Images of tiger captured by hidden cameras in the Sunderbans. Picture courtesy: Sunderbans Tiger Reserve

By Debraj Mitra

Calcutta, March, 26, 2018: The tiger count in the Sunderbans has gone up suggest preliminary findings of the hidden cameras installed across the mangrove forests for the latest national census that started in February.

The cameras have clicked more than 100 pictures of tigers in just two pockets of the Sunderbans Tiger Reserve in the first phase of the census, which will end before the monsoon.

“These are raw findings and will be subjected to detailed scrutiny. There could be multiple pictures of one tiger. It is still too early to estimate the exact number but we are optimistic about the count going up this time, "said Nilanjan Mallick, the field director of the Sunderbans Tiger Reserve and the nodal officer for the tiger count in the Sunderbans.

“Tigers have been clicked in more than 100 grids, " Mallick said. The tiger reserve is divided into grids of 2sq km.

In the 2014 national census, the big cat count in the Indian Sunderbans had been pegged at 76. Forest department sources estimate the count has gone up to 80 since.

An independent expert in conservation science methodology said suggestions of an increase in tiger numbers based exclusively on images captured via cameras do not have a scientific basis.

“For reliable estimates, you need to combine the information from the camera pictures along with rigorous statistical analysis, "said Arjun Gopalaswamy, a scientific advisor to the Wildlife Conservation Society and a visiting scientist at the Indian Statistical Institute, Bangalore centre.

“The cameras may not capture every single tiger in a given area, and the number of images captured or the number of individual tigers identified during two census exercises will also depend on, for example, the number of cameras deployed and the locations of those cameras. A statistical analysis is required to correct for differences that arise from many such factors to get reliable estimates. “The Sunderbans is spread across 10,000sq km, a little above 4,000sq km of which is in India and the rest in Bangladesh.
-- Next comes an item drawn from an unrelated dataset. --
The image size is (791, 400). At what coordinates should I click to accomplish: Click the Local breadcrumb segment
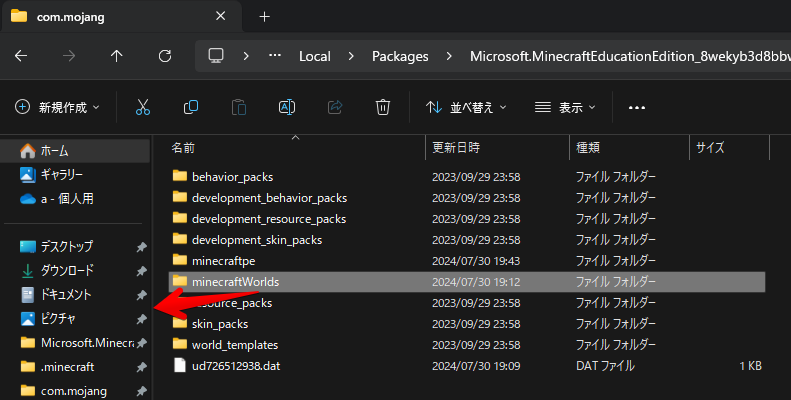pos(315,56)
The Sunderbans Tiger Reserve, one of the first nine that came into being following the launch of Project Tiger in 1973, is spread over 2,585sq km. It comprises the Sunderbans National Park, marked as the core area, and the Sajnekhali Wildlife Sanctuary and the Basirhat Range, which form the buffer zones.

Altogether 300 pairs of all weather night- vision cameras had been installed in two pockets of the tiger reserve for the pre- monsoon census — 180 pairs in the eastern part of the national park and 120 in the Basirhat Range. They had been installed one- and- a- half months ago and are now being retrieved.

Animal movements activate the sensors in the cameras, which then take photographs.

The cameras will be installed in the western part of the national park, the Sajnekhali Wildlife Sanctuary and the adjoining South 24- Parganas division in the postmonsoon phase of the census.

The images and the reports will be sent to the Wildlife Institute of India and the National Tiger Conservation Authority.

The national tiger count stands at 2,226, up from 1,706 in 2010.

The 2018 census, for the first time, includes the tigers in Bangladesh, Bhutan and Nepal. Four officials from Bangladesh attended a training session in January.